Il y a quelques semaines, Marina Silva a lancé sa candidature à la présidence du Brésil. Dans son programme, trois points se distinguent par leur importance : l’indépendance de la Banque centrale, une importance moindre donnée au Pré-sal et au Mercosur, ce dernier étant remplacé par des accords bilatéraux. Ces trois points ne sauraient être plus plus significatifs, car ils entrent directement en conflit avec les orientations des gouvernements de Lula et de Dilma. Les trois, ensemble, pointent sur un projet d’orientation nettement néolibérale.

L’autonomie de la Banque centrale est l’une des thèses les plus préconisées par les recettes néolibérales. Elle provoque l’affaiblissement de l’État et le renforcement du centralisme du marché, alors que cette indépendance de la politique monétaire est normalement l’oeuvre du gouvernement, qu’il applique à un modèle de développement économique inextricablement lié à la répartition du revenu. Retirer au gouvernement son contrôle de la politique monétaire et la laisser soumise à l’influence directe des acteurs du marché – en particulier du système bancaire privé – revient à déplacer la capacité de ce modèle à soumettre l’équilibre budgétaire à des politiques distributives, en se soumettant, au contraire, à la centralité de l’ajustement fiscal, recherché par le néolibéralisme.

Diminuer l’exploration du Pré-sal revient à jeter par-dessus bord la capacité du Brésil à s’affranchir en termes de politique énergétique, de disposer d’une grande quantité de ressources provenant de l’exportation, ainsi que de consacrer 7,5 % de ces ressources à l’éducation et 2,5% à la santé, conformément à une décision déjà adoptée par le Congrès.

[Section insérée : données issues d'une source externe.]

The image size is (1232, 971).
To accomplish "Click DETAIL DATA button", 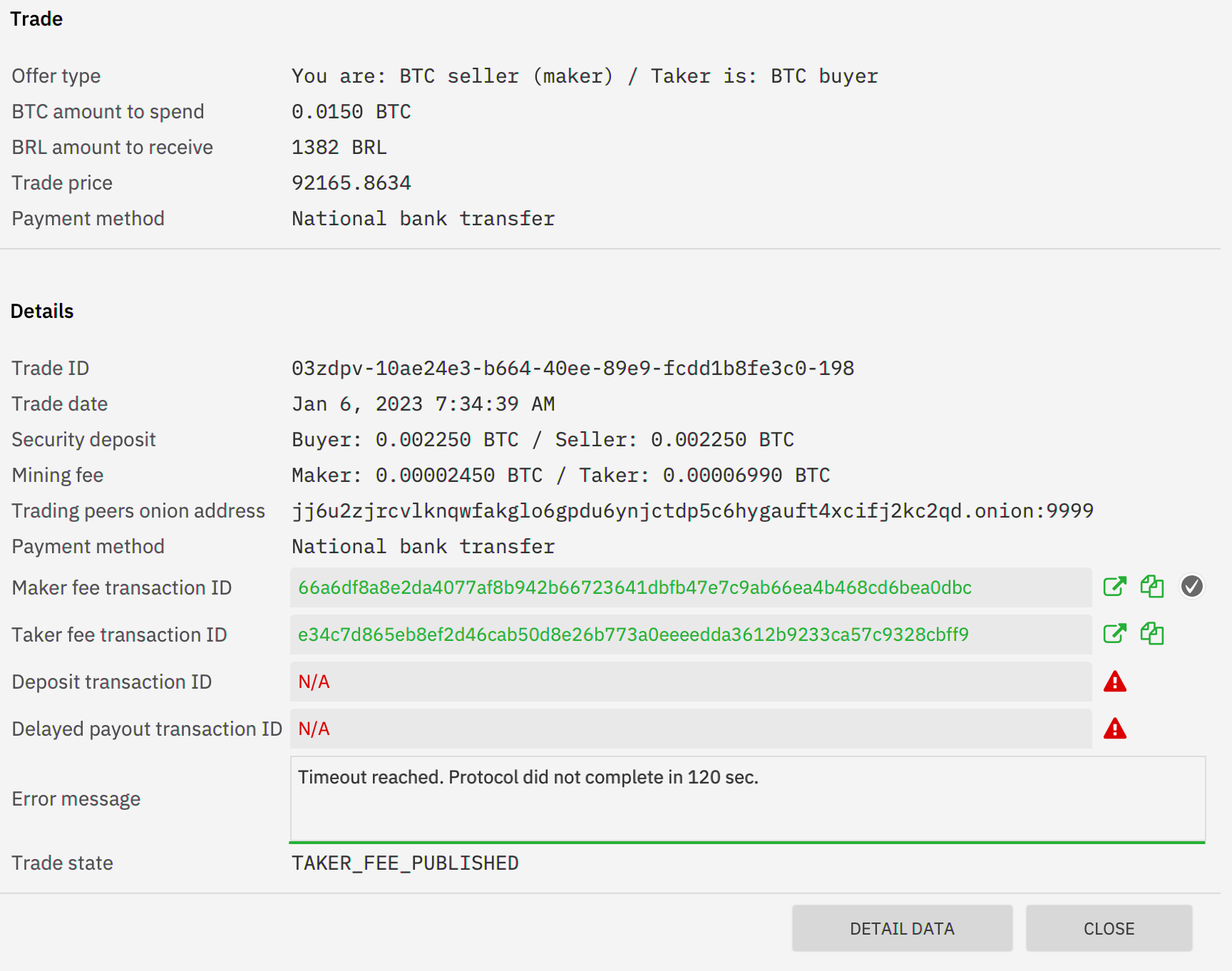I will pos(901,928).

Ce serait aussi une politique suicidaire en termes de développement technologique du Brésil, et diminuerait l’impulsion économique obtenue par les immenses demandes exigées par l’exploration du Pré-sal.

Ces positions se complètent – et gagnent leur plein sens – lorsqu’on examine ce que peut vouloir dire diminuer l’importance du Mercosur et développer des accords bilatéraux. Le MERCOSUR a signifié jusqu’ici la politique de priorité des accords régionaux face au Traité de libre-échange avec les États-Unis, prêché par le gouvernement de Fernando Henrique Cardoso et bloqué par la victoire de Lula en 2002.

Minimiser l’importance du Mercosur, en réalité, signifierait nier l’importance de toute la gamme des instances d’intégration développées et créées ces dernières années : la Banque du Sud, le Conseil sud-américain de la défense, l’Unasur, la Celac, ainsi que les Brics et leurs accords nouvellement établis, qui comprennent la Banque de développement et le Fonds de réserves de soutien aux pays ayant des problèmes de devises.

Le programme ne dit pas clairement de quel type d’accord bilatéral il s’agit, mais il est à craindre que ce soit, surtout, des accords avec les États-Unis et les pays centraux du capitalisme. Il sera alors impossible au Brésil de continuer dans le Mercosur, et aboutira, peut-être, à une rupture totale du pays avec tous ces organismes et une réinsertion radicale et subordonnée à la sphère des États-Unis, avec toutes les conséquences régionales et mondiales que cela suppose.

Il ne fait aucun doute que la forme de l’affrontement électoral a changé, avec la polarisation autour de Marina Silva et de Dilma Rousseff, mais le contenu reste le même : continuité du gouvernement postnéoliberal du PT ou retour à un projet néolibéral, maintenant déguisé de quelques – assez peu – oripaux et déclarations écolos (Marina a déjà déclaré qu’elle n’a jamais été contre les cultures transgéniques) ou un prétendu renouvellement de la politique, au-dessus des partis et de la polarisation gauche-droite, tout en regroupant à droite toute derrière elle.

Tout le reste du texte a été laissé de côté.